A Time to Run
- Cover of the first edition
- Author: Barbara Boxer with Mary-Rose Hayes
- Language: English
- Genre: Political fiction
- Published: Chronicle Books, 2005
- Publication place: United States
- Media type: Book
- Pages: 368
- ISBN: 9780811850438
- OCLC: 61887566

= A Time to Run =

2005 novel by Barbara Boxer with Mary-Rose Hayes

A Time to Run is a political novel written by Senator Barbara Boxer with Mary-Rose Hayes. It was published by Chronicle Books and released late in 2005, to mixed and frequently partisan reviews.

==Plot summary==

The story is set in the present day, with significant flashbacks to times beginning in the early 1970s. The protagonist is Ellen Fischer, a liberal senator from California. She is preparing for a difficult legislative battle over the conservative president's nomination of a deeply conservative female judge to the Supreme Court. Amid numerous particulars of the informal and formal governmental process in the United States, Boxer unfolds her heroine's dilemma and her past simultaneously. The dilemma is presented by a journalist, Greg Hunter, with pronounced right-wing views. Hunter is a figure from the senator's past. They had been lovers while he was in college; he lost her to his roommate, Joshua Fischer. Joshua later dies in the middle of a campaign for Senate; Ellen steps into his place and wins, launching her political career. Now, Hunter has returned, bringing with him information that could derail the judicial nominee's appointment. Fischer is buffeted by new revelations about Hunter and a well-founded distrust of his motives.
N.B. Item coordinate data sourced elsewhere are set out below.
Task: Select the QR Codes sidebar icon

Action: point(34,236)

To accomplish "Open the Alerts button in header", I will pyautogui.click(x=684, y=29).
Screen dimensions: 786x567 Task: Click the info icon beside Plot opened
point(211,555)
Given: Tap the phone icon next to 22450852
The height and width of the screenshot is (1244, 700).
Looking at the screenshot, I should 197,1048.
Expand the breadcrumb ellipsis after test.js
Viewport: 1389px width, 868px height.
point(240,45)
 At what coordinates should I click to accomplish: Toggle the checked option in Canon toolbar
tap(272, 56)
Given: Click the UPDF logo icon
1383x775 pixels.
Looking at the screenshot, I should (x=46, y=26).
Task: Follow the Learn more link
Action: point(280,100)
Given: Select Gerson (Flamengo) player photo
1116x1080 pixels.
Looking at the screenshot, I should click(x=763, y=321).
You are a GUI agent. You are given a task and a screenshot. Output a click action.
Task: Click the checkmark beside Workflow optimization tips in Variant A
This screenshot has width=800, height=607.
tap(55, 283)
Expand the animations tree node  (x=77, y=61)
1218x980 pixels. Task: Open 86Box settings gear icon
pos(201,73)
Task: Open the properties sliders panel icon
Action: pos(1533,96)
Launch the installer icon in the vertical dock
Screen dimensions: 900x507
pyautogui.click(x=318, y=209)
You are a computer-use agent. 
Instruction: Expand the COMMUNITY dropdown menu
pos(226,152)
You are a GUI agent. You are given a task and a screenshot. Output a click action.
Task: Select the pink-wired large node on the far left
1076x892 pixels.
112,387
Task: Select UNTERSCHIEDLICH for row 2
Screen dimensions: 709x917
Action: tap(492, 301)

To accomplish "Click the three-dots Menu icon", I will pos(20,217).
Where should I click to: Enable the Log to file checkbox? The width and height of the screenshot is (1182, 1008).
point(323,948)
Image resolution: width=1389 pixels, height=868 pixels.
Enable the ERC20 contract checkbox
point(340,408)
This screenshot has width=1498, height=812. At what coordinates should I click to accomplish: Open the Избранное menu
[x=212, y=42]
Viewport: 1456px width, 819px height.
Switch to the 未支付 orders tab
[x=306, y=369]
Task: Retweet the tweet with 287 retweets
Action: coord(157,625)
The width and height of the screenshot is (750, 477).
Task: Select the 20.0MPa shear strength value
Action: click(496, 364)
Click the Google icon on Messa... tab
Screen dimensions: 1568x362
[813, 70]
==Literary significance & criticism==
The book was received in the spirit that has greeted other politicians' novels, such as those by Newt Gingrich and Jimmy Carter. It was received as the work of an enthusiastic amateur rather than a professional writer, despite Boxer's early experience as a journalist and the assistance of Rose. Low expectations did not prevent some reviewers from being disappointed with responses often appeared to be split on party lines. The Wall Street Journal and National Review lambasted the novel's "convoluted" plot, purple passages, and occasional grammatical errors.
Center and left publications noted these flaws with more equanimity; in the San Francisco Chronicle, Daniel Handler joked that Boxer made at least as good a novelist as she would have made a senator.